Walking Through an Example

Start: homepage = "google.com"
History: [google.com]  Current: 0

visit("amazon.com")
History: [google.com, amazon.com]  Current: 1

visit("facebook.com")
History: [google.com, amazon.com, facebook.com]  Current: 2

back(1) → returns "amazon.com"
History: [google.com, amazon.com, facebook.com]  Current: 1

back(1) → returns "google.com"
History: [google.com, amazon.com, facebook.com]  Current: 0

forward(1) → returns "amazon.com"
History: [google.com, amazon.com, facebook.com]  Current: 1

visit("netflix.com")
History: [google.com, amazon.com, netflix.com]  Current: 2
// facebook.com is GONE forever!

Key Insight: Why Remove Forward Pages?

When you go back in a browser and visit a new page, you create a new path.
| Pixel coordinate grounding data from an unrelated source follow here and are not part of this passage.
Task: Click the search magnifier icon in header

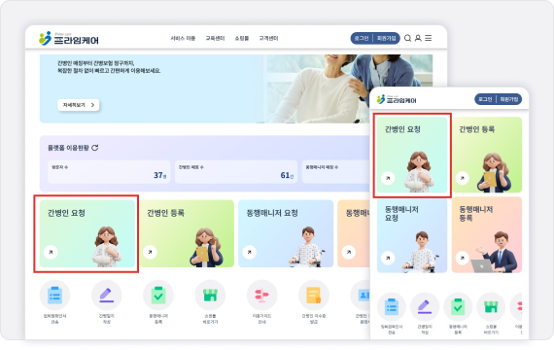Action: pos(407,38)
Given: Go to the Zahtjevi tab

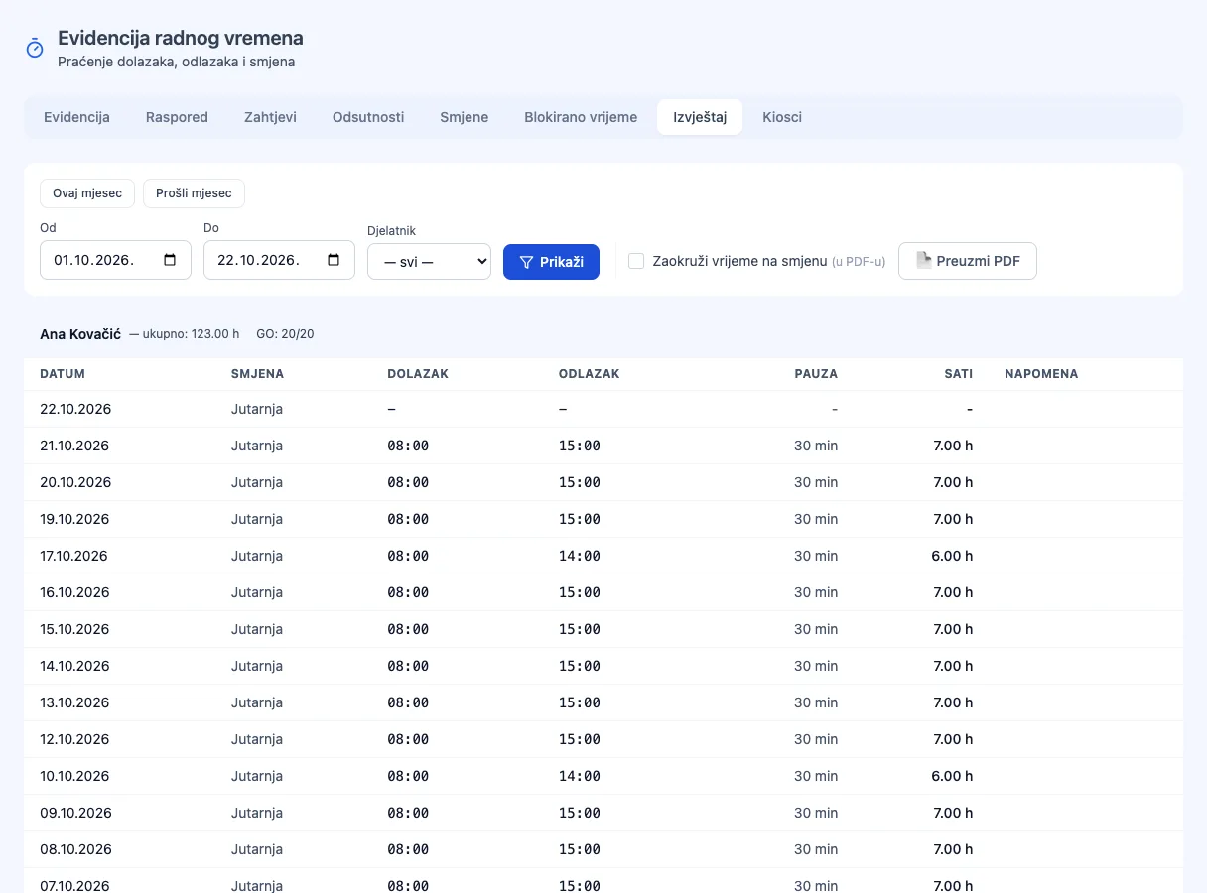Looking at the screenshot, I should (x=270, y=117).
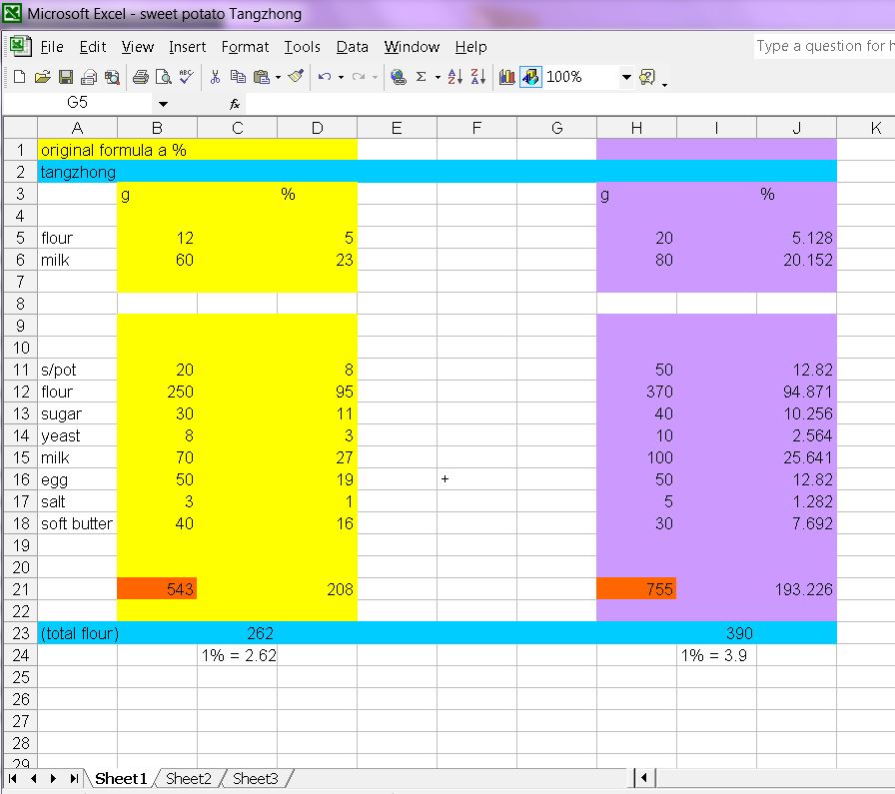This screenshot has width=895, height=794.
Task: Click the New workbook icon
Action: tap(19, 77)
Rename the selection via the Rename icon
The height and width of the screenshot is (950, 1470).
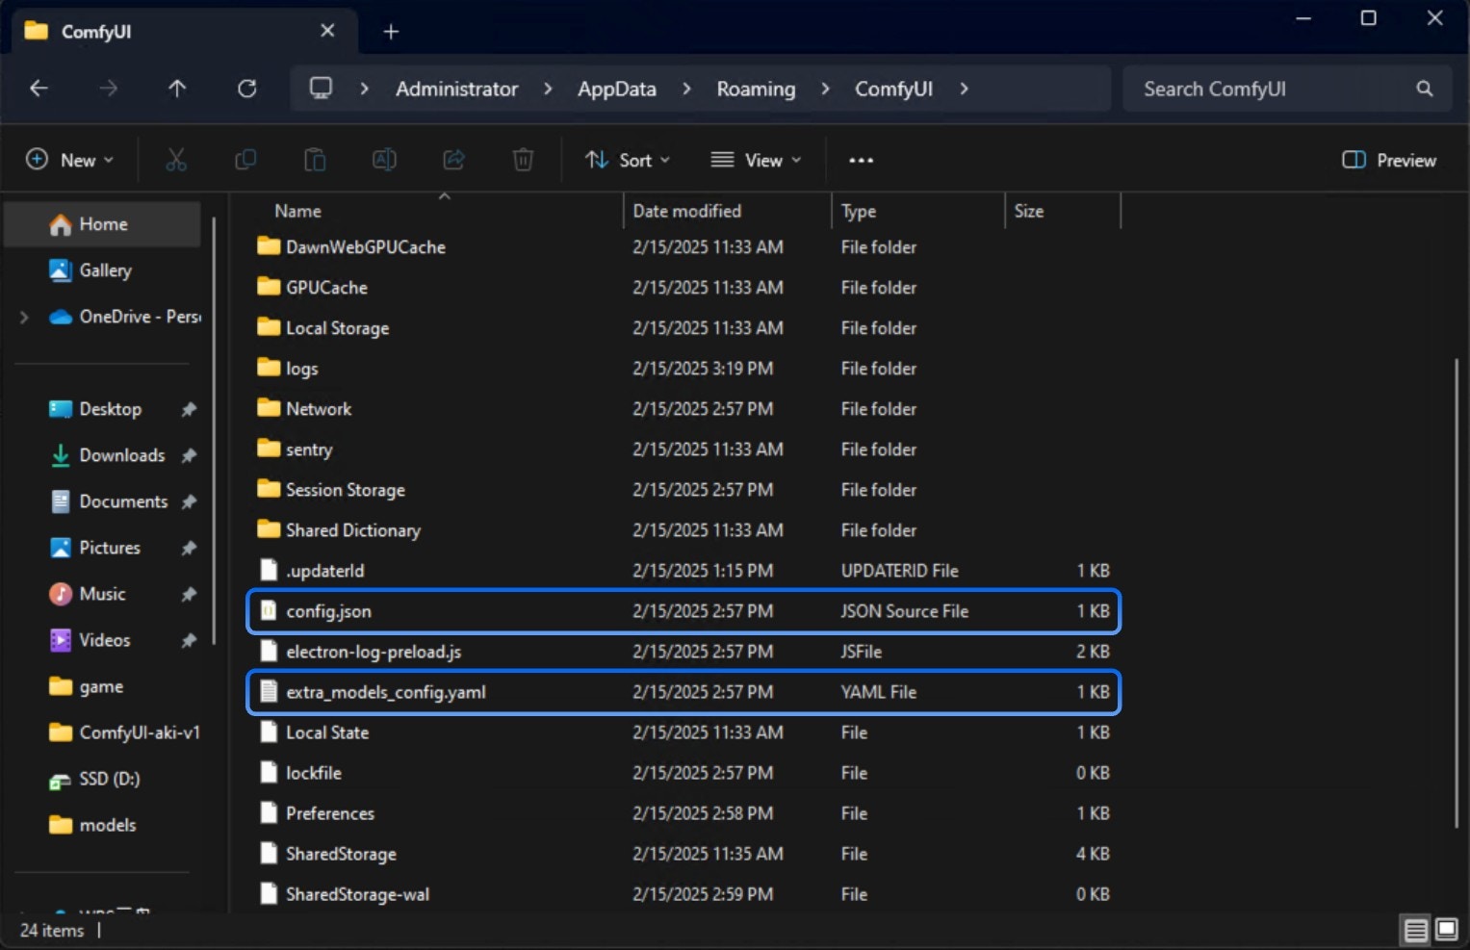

The old forward pages no longer make sense!

It’s like in a maze:

  • You went: Room A → Room B → Room C
  • You went back to Room B
  • You found a NEW door to Room D
  • Now Room C doesn’t exist on your path anymore!

🎯 Comparing Both Designs

Feature Hit Counter Browser History
Main Job Count recent events Track navigation path
Data Structure Two arrays (buckets) List + pointer
Time Complexity O(1) hit, O(300) get O(1) back/forward
Key Trick Modulo for buckets Remove forward on visit
Real Analogy Candy shop counter Maze with memory

🧠 Key Takeaways

Hit Counter Remember:

  1. Use buckets for time-based counting
  2. Modulo operator reuses old buckets
  3. Check timestamps to know if bucket is fresh
  4. Sum only valid buckets within time window

Browser History Remember:

  1. List stores pages in order
  2. Pointer tracks current position
  3. Back/Forward move pointer within bounds
  4. New visit clears forward history

🚀 You’ve Got This!

These problems teach us something beautiful:

  • Hit Counter: How to count things in a sliding window of time
  • Browser History: How to manage a path with back/forward/new

Both are about managing state over time — a fundamental skill in programming!